Sebastian P Sitkiewicz1,2, Robert Zaleśny3, Eloy Ramos-Cordoba1,2, Josep M Luis4, Eduard Matito1,5. 1. Donostia International Physics Center (DIPC), 20018 Donostia, Euskadi, Spain. 2. Polimero eta Material Aurreratuak: Fisika, Kimika eta Teknologia, Kimika Fakultatea, Euskal Herriko Unibertsitatea UPV/EHU, P.K. 1072, 20080 Donostia, Euskadi, Spain. 3. Faculty of Chemistry, Wrocław University of Science and Technology, Wyb. Wyspiańskiego 27, PL-50370 Wrocław, Poland. 4. Institut de Química Computacional i Catàlisi (IQCC) and Departament de Química, Universitat de Girona, 17003 Girona, Catalonia, Spain. 5. Ikerbasque Foundation for Science, Plaza Euskadi 5, 48009 Bilbao, Euskadi, Spain.
Abstract
We show that properties of molecules with low-frequency modes calculated with density functional approximations (DFAs) suffer from spurious oscillations along the nuclear displacement coordinate due to numerical integration errors. Occasionally, the problem can be alleviated using extensive integration grids that compromise the favorable cost-accuracy ratio of DFAs. Since spurious oscillations are difficult to predict or identify, DFAs are exposed to severe performance errors in IR and Raman intensities and frequencies or vibrational contributions to any molecular property. Using Fourier spectral analysis and digital signal processing techniques, we identify and quantify the error due to these oscillations for 45 widely used DFAs. LC-BLYP and BH&H are revealed as the only functionals showing robustness against the spurious oscillations of various energy, dipole moment, and polarizability derivatives with respect to a nuclear displacement coordinate. Given the ubiquitous nature of molecules with low-frequency modes, we warrant caution in using modern DFAs to simulate vibrational spectroscopies.
We show that properties of molecules with low-frequency modes calculated with density functional approximations (DFAs) suffer from spurious oscillations along the nuclear displacement coordinate due to numerical integration errors. Occasionally, the problem can be alleviated using extensive integration grids that compromise the favorable cost-accuracy ratio of DFAs. Since spurious oscillations are difficult to predict or identify, DFAs are exposed to severe performance errors in IR and Raman intensities and frequencies or vibrational contributions to any molecular property. Using Fourier spectral analysis and digital signal processing techniques, we identify and quantify the error due to these oscillations for 45 widely used DFAs. LC-BLYP and BH&H are revealed as the only functionals showing robustness against the spurious oscillations of various energy, dipole moment, and polarizability derivatives with respect to a nuclear displacement coordinate. Given the ubiquitous nature of molecules with low-frequency modes, we warrant caution in using modern DFAs to simulate vibrational spectroscopies.

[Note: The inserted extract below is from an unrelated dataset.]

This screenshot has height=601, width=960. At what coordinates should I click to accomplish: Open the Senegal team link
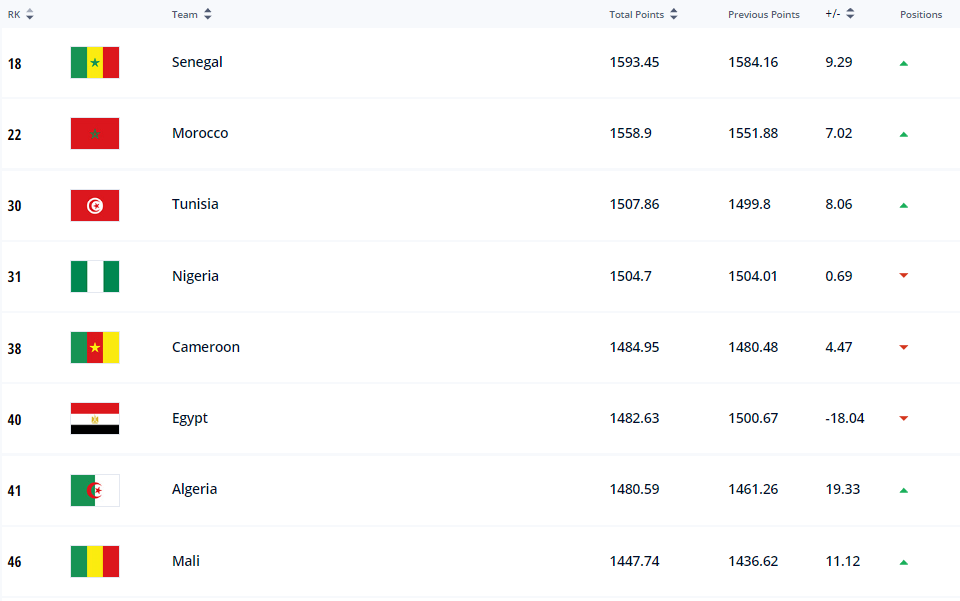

Given its effectiveness, low
cost, and conceptual simplicity, Kohn–Sham density functional
theory has become the true workhorse of modern computational chemistry.[1−3] Since the exact density functional is unknown, a race for constructing
the most accurate and versatile density functional approximation (DFA)
is still on. The three most significant challenges of modern DFAs,[4,5] the delocalization error,[6] dispersion
forces,[7] and strong correlation,[2] occupy the agenda of DFA developers, who have
lately put forward various approximations that, to some extent, succeeded
in overcoming these limitations.[8,9] The increase of accuracy
often comes hand-in-hand with the mathematical complexity of modern
DFAs. Unlike most wave function methods, the computation of electronic
energies from DFAs requires the numerical integration of the exchange
and correlation functionals, controlled by the size and type of the
numerical integration grid. Johnson and co-workers showed that spurious
oscillations appear in the potential energy surface (PES) of dissociating
dispersion-bounded systems calculated with meta generalized gradient
approximations (meta-GGAs) using small integration grids.[10,11] The origin of these oscillations was attributed to an insufficient
grid sampling of the midpoints in between the dispersion-bonded atoms,
where the kinetic energy density has greatly enhanced values.[11] Other authors have identified similar spurious
oscillations on other molecules stabilized by London dispersion forces.[5,10−20] However, thus far, the problem seemed to be limited to the computation
of PES of dispersion complexes with meta-GGAs and solved by the use
of reasonably large grids [such as (250,590), see below].In
the present work, we show that the spurious oscillations that
arise from the sizable numerical integration errors of DFAs are neither
a problem limited to meta-GGAs and the PES of dispersion compounds
nor can be solved using the largest predefined grids available in
most computational packages. An earlier study by some of the present
authors reported enormous errors in anharmonic vibrational corrections
to electric properties using some DFAs.[21] A subsequent in-depth analysis of these errors motivated the present
Letter. As it will be demonstrated in this work, these spurious oscillations
occur in molecules with low-frequency vibrational modes, affect various
molecular properties, and vary with the grid size, making most DFA
predictions strongly grid-size dependent. The errors derived from
this grid-dependency problem are sometimes huge and can be easily
spotted,[21] whereas in many other cases
are disguised as performance errors attributed to the approximate
nature of the functional. In fact, the oscillations significantly
affect energy derivatives with respect to nuclear displacements and
can occur in all kinds of DFAs. Avoiding them is not always possible
and requires grid sizes that compromise the cost-efficiency of DFAs.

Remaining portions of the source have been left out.